Point-limite, Lesbos, symbole et symptôme d’une faillite générale et de son invisibilité aux périphéries qui resurgit à chaque « crise ». Point-limite qui fixe l’attention, restructure pour imposer méthodiquement le modèle importé de l’enfermement généralisé. Origine et ventre de la liquidation de l’archipel réfugiés sur le continent au profit des camps, destructeur permanent de l’asile et du virus réfugié sur les îles, aux frontières. Le dur du bâti enracine, imprime : l’enfermement et le « centre de pré-renvoi »
 [1] mettant déjà un terme temporaire, encore semi-ouvert, devient non-droit permanent de la prison et de la suppression de l’asile. Unilatéral, toujours, intermédiaire et temporaire en temps de crise entre États, suppression sans fin en temps de propagation du virus planétaire.

D’ailleurs l’Europe ne pipe mot sur l’insurrection fin février. Encore moins sur les milliers d’Athéniens défilant de nuit une semaine après les événements et encore le samedi 7 mars, dans les grandes et petites villes de Grèce jusqu’au port de Mytilène pour crier leurs colères et ouvrir les frontières. L’Europe pleure ses frontières perdues, souillées, préfère s’horrifier des violences fascistes qu’elle a méthodiquement orchestrées en posant et imposant ici et là sa gangrène puis repartant. Europe-forteresse des prisons qui se plaindrait presque du comportement de châtelain et de maton de certains de ses rejetons.

Lesbos, cœur d’Europe bradée à ses confins : ici, la biopolitique des populations, gestion du vivant, redevient thanatopolitique [2] des non-populations, orchestration méthodique de la mort ou de la non-vie. Dans cette « guerre totale des États aux étrangers » [3], invasion et immunité se réactivent et se renforcent sans cesse.

Se coronavirisent même. Quand les guerres commerciales et le tourisme international répandent le virus aux quatre coins du continent, des continents, par voie aérienne, la ruée pédestre vers l’Ouest bute sur les barbelés et la mer, sur des mercenaires de Frontex vite arrivés sur zone pour couler des pneumatiques et porter secours à la colonie européenne un peu dépassée.

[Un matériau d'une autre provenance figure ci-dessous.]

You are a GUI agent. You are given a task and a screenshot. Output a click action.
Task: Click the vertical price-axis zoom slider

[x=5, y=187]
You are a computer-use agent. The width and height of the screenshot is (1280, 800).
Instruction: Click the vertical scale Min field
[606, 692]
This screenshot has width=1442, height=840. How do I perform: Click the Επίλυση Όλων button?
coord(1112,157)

Le virus se réfugie en Europe, le virus des réfugiés s’arrête à ses portes. Des crises et des chocs, indétectables et invisibles en temps de paix, éruptifs, qui s’étendent et font loi en temps de crise, qui se stabilisent et se pérennisent en milieu viral. Ainsi va la vie en périphérie, à Athènes et sur les îles, autels de crises systémiques et de rénovations du cœur européen. Dans le vaste laboratoire humain, de l’austérité économique à la propagation virale, une même idéologie immunitaire se reconfigure à l’extrême : virus et réfugiés se (main)tiennent ... à distance. Une idéologie sans fins et auto-immune. A l’heure du confinement pour tous.

Sauf à Moria, justement.

L’Europe vaut bien un virus réfugié.

Post Scriptum : Dimanche 15 mars, l’aile de Polytechnique occupée, Ghini, aura finalement été évacuée. Raisons sanitaires, occupants disséminés, sans nouvelles depuis ; à Kaniggos, toujours aussi isolé, les habitants reçoivent eux aussi la visite de la police ce weekend-là. Autre motif officiel, recherche de drogue et lutte contre le trafic. Repartis sans rien, les habitants sont laissés à leur isolement, le propriétaire étant contre l’expulsion ; début de semaine, les réflexions allaient bon train sur l’évacuation possible-impossible et la sécurité sanitaire à Moria, après la découverte d’un premier cas de Coronavirus sur l’île...

[1Léna Coulon, A Lesbos, contre les barbelés de la Mer Egée, CQFD, 185, mars 2020.

[2Emmanuel Taïeb, « Du biopouvoir au thanatopouvoir », Quaderni, n°62, 2006, p. 5-15, https://www.persee.fr/doc/quad_0987-1381_2006_num_62_1_1697

[3Marc Bernardot, Camps d’étrangers, Bellecombes-en-Bauge, Croquant, 2008.